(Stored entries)
* * *
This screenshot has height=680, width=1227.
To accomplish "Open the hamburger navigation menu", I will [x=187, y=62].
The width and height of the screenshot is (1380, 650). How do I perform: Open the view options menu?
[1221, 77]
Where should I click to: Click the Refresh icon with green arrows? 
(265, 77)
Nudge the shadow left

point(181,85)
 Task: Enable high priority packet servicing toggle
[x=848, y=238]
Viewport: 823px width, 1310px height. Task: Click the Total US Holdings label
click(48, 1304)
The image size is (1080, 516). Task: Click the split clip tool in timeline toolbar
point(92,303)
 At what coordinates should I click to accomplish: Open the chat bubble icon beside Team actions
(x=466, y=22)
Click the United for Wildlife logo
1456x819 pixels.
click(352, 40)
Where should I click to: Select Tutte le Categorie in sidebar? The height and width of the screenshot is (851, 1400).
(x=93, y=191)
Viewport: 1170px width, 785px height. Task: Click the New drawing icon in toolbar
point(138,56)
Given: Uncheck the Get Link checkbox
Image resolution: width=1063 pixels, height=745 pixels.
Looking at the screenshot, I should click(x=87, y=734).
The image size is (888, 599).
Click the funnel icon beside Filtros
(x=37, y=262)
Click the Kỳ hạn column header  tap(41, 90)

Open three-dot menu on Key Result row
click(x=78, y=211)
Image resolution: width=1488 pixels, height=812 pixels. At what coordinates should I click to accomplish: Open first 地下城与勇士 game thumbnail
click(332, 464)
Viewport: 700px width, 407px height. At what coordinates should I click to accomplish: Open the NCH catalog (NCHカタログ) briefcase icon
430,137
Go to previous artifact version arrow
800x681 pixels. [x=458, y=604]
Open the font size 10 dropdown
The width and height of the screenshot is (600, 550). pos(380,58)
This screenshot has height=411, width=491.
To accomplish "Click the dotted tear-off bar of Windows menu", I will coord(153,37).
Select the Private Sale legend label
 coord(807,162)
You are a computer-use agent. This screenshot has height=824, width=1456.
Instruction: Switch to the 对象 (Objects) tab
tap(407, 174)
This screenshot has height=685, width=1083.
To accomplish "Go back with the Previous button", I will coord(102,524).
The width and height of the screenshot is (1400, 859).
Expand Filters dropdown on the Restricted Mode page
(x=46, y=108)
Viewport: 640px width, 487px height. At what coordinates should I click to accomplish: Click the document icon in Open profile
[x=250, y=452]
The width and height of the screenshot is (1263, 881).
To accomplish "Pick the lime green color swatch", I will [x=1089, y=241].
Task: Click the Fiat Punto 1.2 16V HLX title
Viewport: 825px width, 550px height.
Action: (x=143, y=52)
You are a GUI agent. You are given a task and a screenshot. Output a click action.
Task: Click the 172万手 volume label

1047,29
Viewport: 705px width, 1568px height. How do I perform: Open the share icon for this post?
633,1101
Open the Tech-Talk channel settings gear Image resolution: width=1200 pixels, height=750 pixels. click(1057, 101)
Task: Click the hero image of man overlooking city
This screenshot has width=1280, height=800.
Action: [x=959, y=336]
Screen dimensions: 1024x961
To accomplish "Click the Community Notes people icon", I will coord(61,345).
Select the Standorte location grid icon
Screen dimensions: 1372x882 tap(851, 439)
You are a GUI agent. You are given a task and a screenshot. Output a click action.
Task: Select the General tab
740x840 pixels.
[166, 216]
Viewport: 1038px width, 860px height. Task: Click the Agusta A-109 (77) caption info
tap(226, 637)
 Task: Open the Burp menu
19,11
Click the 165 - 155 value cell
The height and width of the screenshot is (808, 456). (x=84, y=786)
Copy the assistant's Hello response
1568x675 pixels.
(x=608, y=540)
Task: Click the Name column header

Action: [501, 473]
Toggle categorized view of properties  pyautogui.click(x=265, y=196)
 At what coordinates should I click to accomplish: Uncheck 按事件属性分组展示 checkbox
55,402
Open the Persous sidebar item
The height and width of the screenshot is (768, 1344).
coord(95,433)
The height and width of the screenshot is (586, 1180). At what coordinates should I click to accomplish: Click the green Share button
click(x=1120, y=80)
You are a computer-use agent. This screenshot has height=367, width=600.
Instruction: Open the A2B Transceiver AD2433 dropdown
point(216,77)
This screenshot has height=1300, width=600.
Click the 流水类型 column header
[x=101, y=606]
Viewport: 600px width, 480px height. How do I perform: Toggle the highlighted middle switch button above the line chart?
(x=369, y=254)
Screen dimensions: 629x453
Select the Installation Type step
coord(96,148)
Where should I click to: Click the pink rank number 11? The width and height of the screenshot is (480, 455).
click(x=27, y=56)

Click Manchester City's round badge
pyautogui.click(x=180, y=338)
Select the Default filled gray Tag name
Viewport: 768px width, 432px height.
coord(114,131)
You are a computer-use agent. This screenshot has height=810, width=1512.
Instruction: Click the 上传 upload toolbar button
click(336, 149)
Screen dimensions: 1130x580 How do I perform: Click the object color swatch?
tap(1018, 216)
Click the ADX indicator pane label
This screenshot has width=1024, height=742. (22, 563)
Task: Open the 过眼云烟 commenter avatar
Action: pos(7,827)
* * *
### TASK GOAL:
The required output is a copy of each line in the records where the string "agent" occurs.

### ANSWER SPACE:
You are a computer-use agent. This screenshot has height=824, width=1456.
You are a GUI agent. You are given a task and a screenshot. Output a click action.
You are a GUI agent. You are given a task and a screenshot. Output a click action.
You are a computer-use agent. This screenshot has height=367, width=600.
You are a computer-use agent. This screenshot has height=810, width=1512.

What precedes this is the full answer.